Written by Lydia Jones
Ready for an Indiana Jones adventure and a bit of mystery? For thrills, great views and total self-satisfaction, climb Cobá's steep pyramid of Nohoch Mul. For mystery, find its best-kept secret hidden below in the jungle: ancient female power!
Yes, it was a city ruled by queens, rare in the ancient Maya lands. Explore that fact first-hand. I'll guide you, because it's complicated.
The daughters of the Tikal kings (Guatemala) and the Snake Kingdom of Calakmul (Mexico) are said to have often married into the Cobá nobility, bringing their own artists and architects, so Cobá looks a bit like Tikal. They also seem to have had higher social status than the men they married, so they were queens in their own right, not the consorts of kings. Certainly Cobá recorded an unusual number of female rulers.
Many of the stelae (stone slabs with royal portraits) found at Cobá date to the late sixth century, indicating that this was a period of considerable prosperity. The rulers were given the title kaloomte', supreme ruler, the highest title known to the Classic Maya. So what demonstrates that the rulers in Cobá were queens in their own right?
Go to the Macanxoc Group (east of Lake Macanxoc) where most of the stelae are gathered. Tatiana Proskouriakoff notes that five of the nine portraits here are of women: the front and back of Stela 1, Stela 2, 4, and the back of 5. Also check Stelae 29 and 30 in group D. The rest portray male rulers. But how can we possibly tell a king from a queen on a badly eroded carving? They wear very similar ornaments.
Rosemary Joyce demonstrates that women seldom appear as the sole subjects of statuary; they are usually paired with men, as royal couples. Double-sided stelae were set around the plaza with the female facing the buildings, and the male facing the open space. In Cobá, Stelae 1, 5 and 30 are double-sided.
Physically, the female figures are barely differentiated from the males. The key is the skirt; they wore ankle-length huipils, in contrast to the thigh-length skirts and loincloths worn by the male figures on Stelae 3, 6 and 8 and the front of Stela 5. So if you can see their knees, they're men.

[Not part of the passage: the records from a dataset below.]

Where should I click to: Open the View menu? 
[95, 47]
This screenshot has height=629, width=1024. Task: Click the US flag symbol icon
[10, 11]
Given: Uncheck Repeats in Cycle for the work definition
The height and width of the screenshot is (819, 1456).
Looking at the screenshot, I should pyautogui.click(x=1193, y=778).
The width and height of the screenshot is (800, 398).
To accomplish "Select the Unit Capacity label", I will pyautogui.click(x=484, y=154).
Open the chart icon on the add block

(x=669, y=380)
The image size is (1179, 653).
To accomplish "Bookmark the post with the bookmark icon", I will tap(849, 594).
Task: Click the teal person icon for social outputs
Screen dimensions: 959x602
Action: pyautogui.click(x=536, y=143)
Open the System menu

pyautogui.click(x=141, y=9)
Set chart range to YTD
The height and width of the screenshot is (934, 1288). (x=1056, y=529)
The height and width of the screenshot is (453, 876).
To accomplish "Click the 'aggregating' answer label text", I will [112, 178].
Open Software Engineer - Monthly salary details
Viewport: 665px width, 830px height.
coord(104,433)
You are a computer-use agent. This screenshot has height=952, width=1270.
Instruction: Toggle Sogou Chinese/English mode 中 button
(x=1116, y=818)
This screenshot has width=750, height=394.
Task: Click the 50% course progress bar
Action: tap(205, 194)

Simple? Well, not entirely! Some researchers argue that Maya kings would sometimes dress as females. For example, Stela H from Copán (Honduras) could be a king in a long skirt, demonstrating his ability to transcend gender and return to a primordial dual condition – finding his feminine side.
Let's try their belts. Joyce Marcus believes that females wore belts with fish and shells to symbolize water, while males wore belts with jade masks covering the loins. This is hard to see on the eroded stones. Believe me, I've looked!
How about net overskirts? To confuse the issue, both kings and queens often wore them with a diamond design of interlocking jade tubes and beads. The net symbolised fertility, associated with the powerful myth of the death and rebirth of the Maize God, who created mankind from maize, and added his own blood.
Who was the ruler on Stela 1? She is wearing a long skirt with latticework (on the underskirt only). The soft Yucatán limestone is so eroded that we just have 'Lady [Someone], Supreme Ruler'. David Stuart calls her Lady K’awiil Ajaw, and we know she ruled as the kaloomte' of Cobá between 642 and 682 AD. She is portrayed on both the front and back of the stela. The same queen appears on Stelae 2, 4 and the back of 5 (the front has a male ruler, possibly her husband). The fact that she appears alone on most of her monuments indicates she was queen of Cobá in her own right (not as a consort).
Another queen from the end of the 6th century appears on Stelae 29 and 30 in Group D, wearing a long skirt, and dated 573 and 578 AD.
There was also apparently an earlier Lady K’awiil Ajaw, also a kaloomte’, who is considered the founder of the Cobá dynasty, ruling sometime between 450-525 AD. No other Maya kingdom was founded by a woman with this title, which suggests Cobá was an imperial power.
It would make sense if the later queen took the same name, reflecting her illustrious ancestry. On her stelae, she stands over more than a dozen captives, more than any other Maya queen and most Maya kings. She may have not fought herself, but she certainly had warriors in her service. Cobá’s earlier military expansion included the conquest of Yaxuná between 550 and 600. The queen was not responsible for that, but she may have consolidated the gains, because the famous Cobá-Yaxuná causeway called sacbé (white limestone road), 100km long, was likely built during her forty-year reign, after the war. It is still visible; do check it out.
After her death, Cobá's kings were captured in wars with Tikal and Edzná, where carved texts refer to 'He of Cobá'; Cobá lost control of their outposts. This further indicates the power of Lady K’awiil Ajaw's earlier reign and how it must have been seen as a 'golden age' by later generations.